Dieser Mann jedoch drehte sich nicht um und gab ihr keine zweite Gelegenheit, ihm ins Gesicht zu blicken. Er schaute hinüber zur Lobby und wandte ihr den Rücken zu.

„Entschuldige mich bitte“, sagte Carrie zu Bobby Penfield, als er einen Moment seinen Redefluss unterbrach und Luft holte. Sie faltete ihre Serviette zusammen und legte sie neben ihren Salatteller. „Es dauert nur eine Minute. Ich bin gleich wieder da.“ Damit schob sie ihren Stuhl zurück und eilte den Männern im Smoking hinterher, die das Restaurant verließen.

Die Lobby des Schroedinger war eine Pracht: Hier standen jede Menge Grünpflanzen, von den hohen Decken hingen Kronleuchter. Die verspiegelten Wände ließen den Raum viel größer erscheinen, als er war. Der Mann, der eventuell Carlos sein mochte, stand an der Garderobe und war in ein Gespräch mit Silberhaar vertieft. Etliche der anderen Gäste standen in der Nähe.

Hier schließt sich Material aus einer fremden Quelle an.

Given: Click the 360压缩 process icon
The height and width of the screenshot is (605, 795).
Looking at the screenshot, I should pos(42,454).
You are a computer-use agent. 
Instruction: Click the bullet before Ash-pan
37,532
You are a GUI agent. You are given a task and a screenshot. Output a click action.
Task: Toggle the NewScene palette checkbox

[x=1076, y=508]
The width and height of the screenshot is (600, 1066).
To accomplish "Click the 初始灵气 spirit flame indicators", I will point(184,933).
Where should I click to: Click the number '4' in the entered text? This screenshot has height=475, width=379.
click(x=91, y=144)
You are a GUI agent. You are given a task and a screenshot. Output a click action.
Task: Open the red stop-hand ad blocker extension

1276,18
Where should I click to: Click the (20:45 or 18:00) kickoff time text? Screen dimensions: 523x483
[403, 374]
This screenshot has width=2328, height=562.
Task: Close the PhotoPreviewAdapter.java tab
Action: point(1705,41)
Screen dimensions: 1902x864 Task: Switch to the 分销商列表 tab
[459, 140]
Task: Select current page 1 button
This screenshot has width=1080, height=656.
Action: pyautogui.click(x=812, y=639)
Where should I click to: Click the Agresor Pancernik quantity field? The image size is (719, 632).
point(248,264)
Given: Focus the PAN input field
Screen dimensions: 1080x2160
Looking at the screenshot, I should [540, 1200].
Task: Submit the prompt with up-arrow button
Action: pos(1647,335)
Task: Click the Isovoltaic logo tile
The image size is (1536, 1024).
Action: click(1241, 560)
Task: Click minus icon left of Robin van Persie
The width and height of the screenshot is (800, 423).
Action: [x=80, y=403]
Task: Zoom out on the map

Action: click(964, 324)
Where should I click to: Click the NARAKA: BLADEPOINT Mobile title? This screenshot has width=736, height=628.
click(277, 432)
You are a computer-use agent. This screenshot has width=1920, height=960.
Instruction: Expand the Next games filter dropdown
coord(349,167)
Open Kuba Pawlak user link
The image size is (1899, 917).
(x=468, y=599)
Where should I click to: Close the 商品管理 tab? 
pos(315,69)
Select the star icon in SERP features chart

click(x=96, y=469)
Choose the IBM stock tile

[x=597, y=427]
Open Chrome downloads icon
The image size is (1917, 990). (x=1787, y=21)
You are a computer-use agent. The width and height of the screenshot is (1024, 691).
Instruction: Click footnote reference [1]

Carrie blieb abrupt stehen, als sie das Gesicht des Langhaarigen in einem der Spiegel sehen konnte.

Es war Carlos. Herr im Himmel, er war es wirklich.

Silberhaar sagte etwas zu ihm, und er lächelte. Zeigte jenes sanfte, priesterhafte Lächeln, das Carrie kannte. Als Silberhaar etwas hinzufügte, wurde aus dem Lächeln ein teuflisches Lachen, und vollkommene weiße Zähne blitzten auf.